Available data =
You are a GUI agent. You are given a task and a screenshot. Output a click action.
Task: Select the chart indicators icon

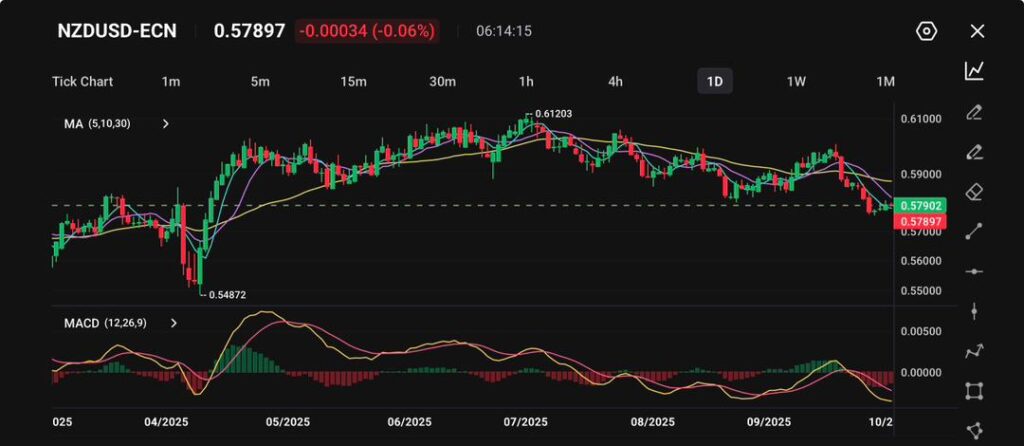tap(974, 71)
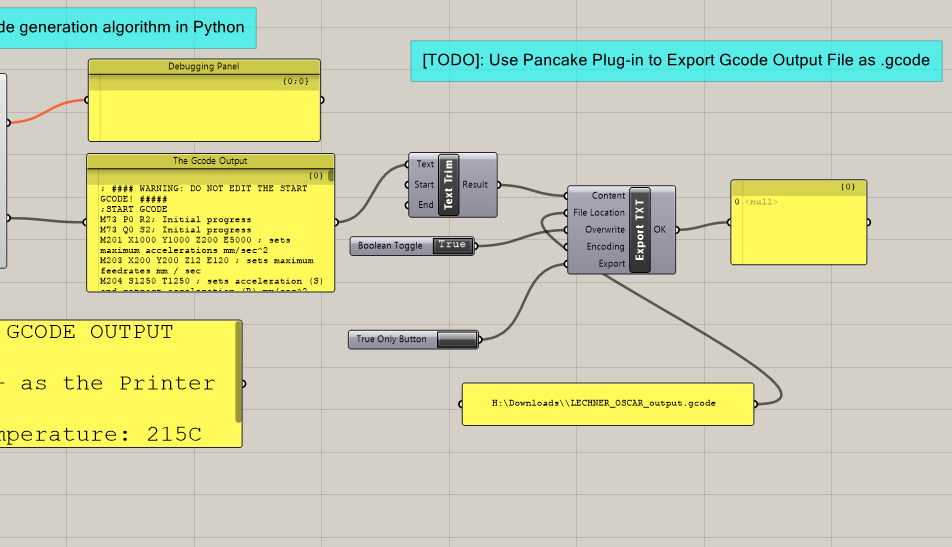Select the Export TXT component label
Screen dimensions: 952x547
click(639, 229)
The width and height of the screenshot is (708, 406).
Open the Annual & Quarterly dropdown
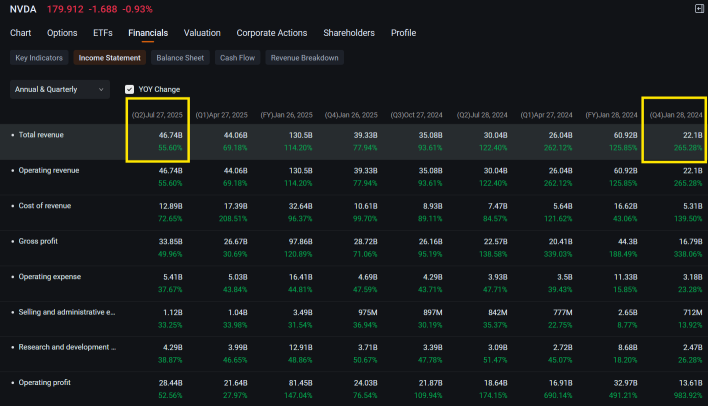pos(60,89)
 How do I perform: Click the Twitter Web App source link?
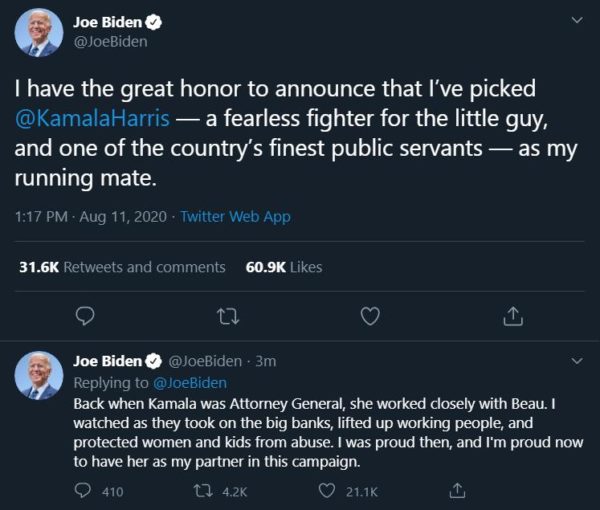point(235,217)
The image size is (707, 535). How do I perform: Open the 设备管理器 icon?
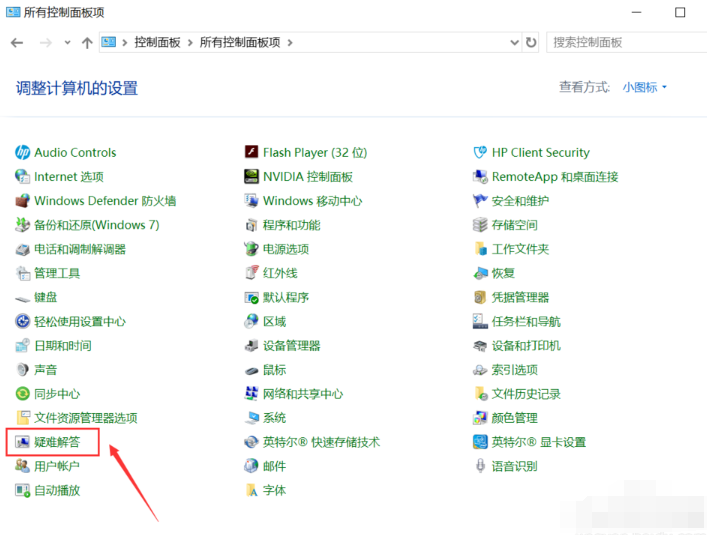click(252, 346)
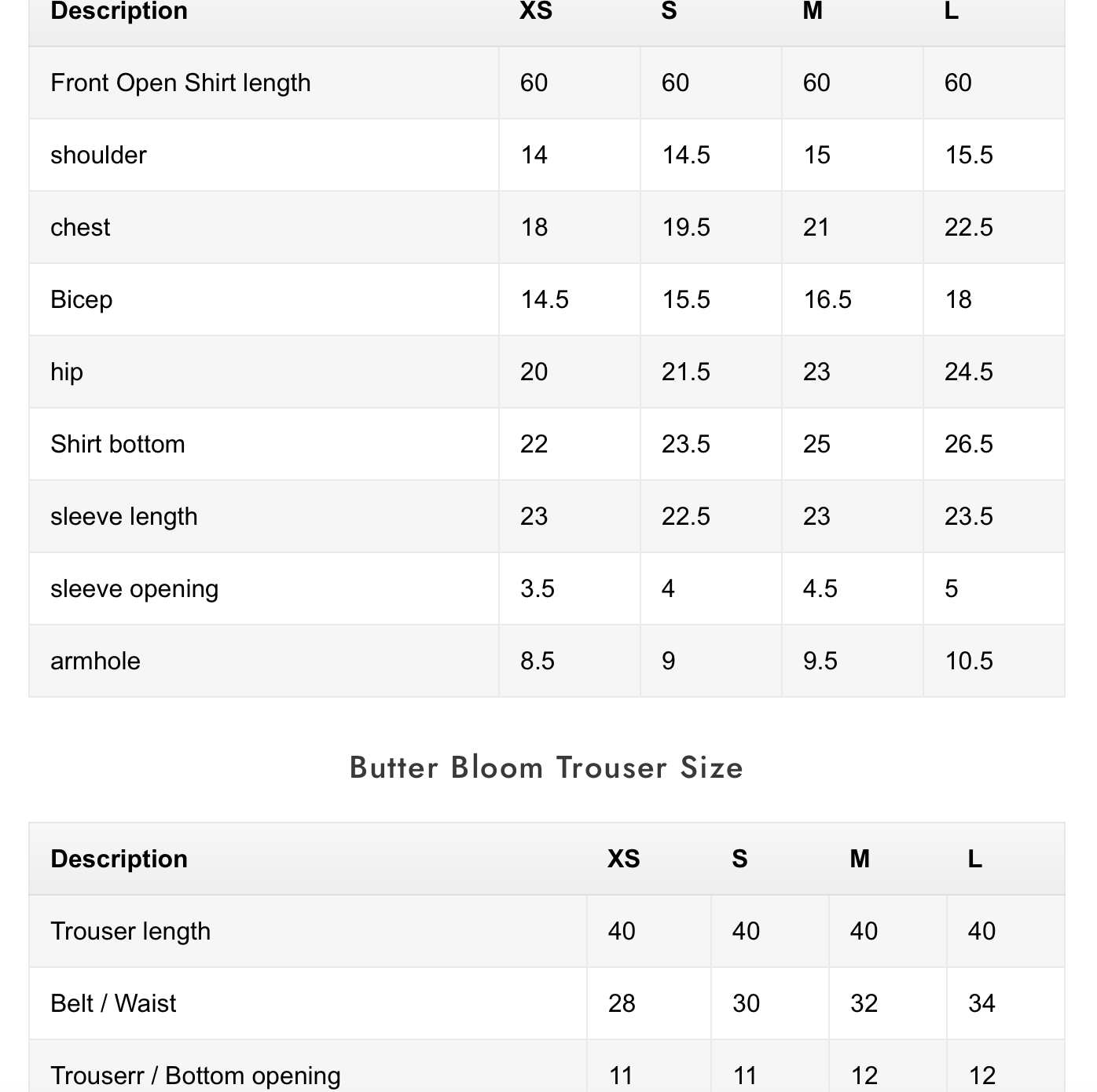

Exercise requirements = Search the records for the word "screenshot" and copy every line where it occurs.

Exercise result =
You are a GUI agent. You are given a task and a screenshot. Output a click action.
The width and height of the screenshot is (708, 406).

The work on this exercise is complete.